After years on the back burner in the General Assembly, tort reform promises to be front and center when Georgia lawmakers convene in January for the 2024 legislative session.
Gov. Brian Kemp signaled his intention to push for changes in the state’s civil justice system last month when he addressed the Georgia Chamber of Commerce’s annual Congressional Luncheon in Athens.
“The laws on our books make it too easy to bring frivolous lawsuits against Georgia business owners, which drives up the price of insurance and stops new, good-paying jobs from ever coming to communities that need them the most,” Kemp declared.
“Next legislative session, I look forward to working with members of the General Assembly on legislation that provides much needed relief to countless small businesses and job creators, reduces insurance premiums for hardworking Georgians and their families, and treats both plaintiffs and defendants fair!”
Republicans have championed tort reform in the legislature for decades but were thwarted by Democrats back when they held majorities in both the state House and Senate. That changed in 2005 when the GOP captured control of both legislative chambers for the first time in modern history and passed a bill setting a $350,000 cap on non-economic damages in lawsuits.
But the state Supreme Court overturned the law in 2010. Since then, efforts to pass significant tort reform have failed to gain traction amid opposition from legislative Democrats and trial lawyers, who have argued changes to the system advocated by Republicans would strip away the rights of victims of car crashes and medical malpractice to their day in court.

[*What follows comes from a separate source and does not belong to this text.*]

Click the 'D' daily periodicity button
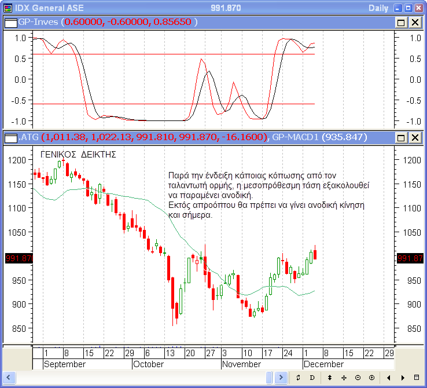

That lack of progress continued this year when lawmakers supporting tort reform introduced seven bills. None made it to the floor of the House or Senate for a vote.
But Chris Clark, president and CEO of the Georgia Chamber, said several recent developments give him reason for optimism that the fortunes of tort reform may be about to change
Clark pointed to the passage of major tort reform legislation in Florida earlier this year introduced by Ron DeSantis, that state’s governor and a Republican candidate for president. The bill expands immunity for property owners against lawsuits from criminals injured on their property and reduces the statute of limitations for general negligence cases from four years to two.
Closer to home, the American Tort Reform Association named Georgia the nation’s No.-1 “judicial hellhole” late last year in its annual report on states with the worst climate for tort claims.
Clark said that dubious distinction hurts Georgia’s claim to be the most business-friendly state in the U.S. a boast the state’s job recruiters trot out repeatedly to corporate prospects.
“We can’t be the best place in the country to do business with an unbalanced judicial system,” Clark said. “It’s time to do something about it.”
Clark also cited soaring auto insurance and medical malpractice insurance premiums in Georgia brought on by huge jury awards. He said a rash of “runaway” jury verdicts in the past year has prompted three auto insurance carriers to pull out of Georgia, while many health-care providers have turned to Europe for malpractice insurance.
But opponents of tort reform say business groups have manufactured a “lawsuit crisis” to convince lawmakers to pass reform legislation, exaggerating the problem by cherry-picking cases.
Madeleine Simmons, president of the Georgia Trial Lawyers Association, said civil lawsuit trials in Georgia require 12 jurors to reach a unanimous verdict in order for the trial judge to sign off on a verdict.
“In today’s political climate, if 12 strangers can agree on anything, it is nothing short of a miracle,” Simmons said. “The American jury system has proven to be the bedrock of our democracy, and Georgia’s civil justice system is no exception.”
Clark said the Georgia Chamber’s top priorities during the upcoming General Assembly session will include legislation doing away with “premise liability,” where property owners can be sued for crimes committed on their properties that they had nothing to do with, and prohibiting so-called “direct action” lawsuits in which insurance companies can be sued directly rather than the insured party.
“We’re one of only two states in the nation that allow direct action,” he said. “Let’s be in line with other states. We don’t want people [venue] shopping where Georgia is a target.”
The Georgia Chamber will have a new ally in 2024 in the fight for tort reform. A newly formed nonprofit coalition called Competitive Georgia unveiled late last month is vowing to champion the issue during the upcoming session.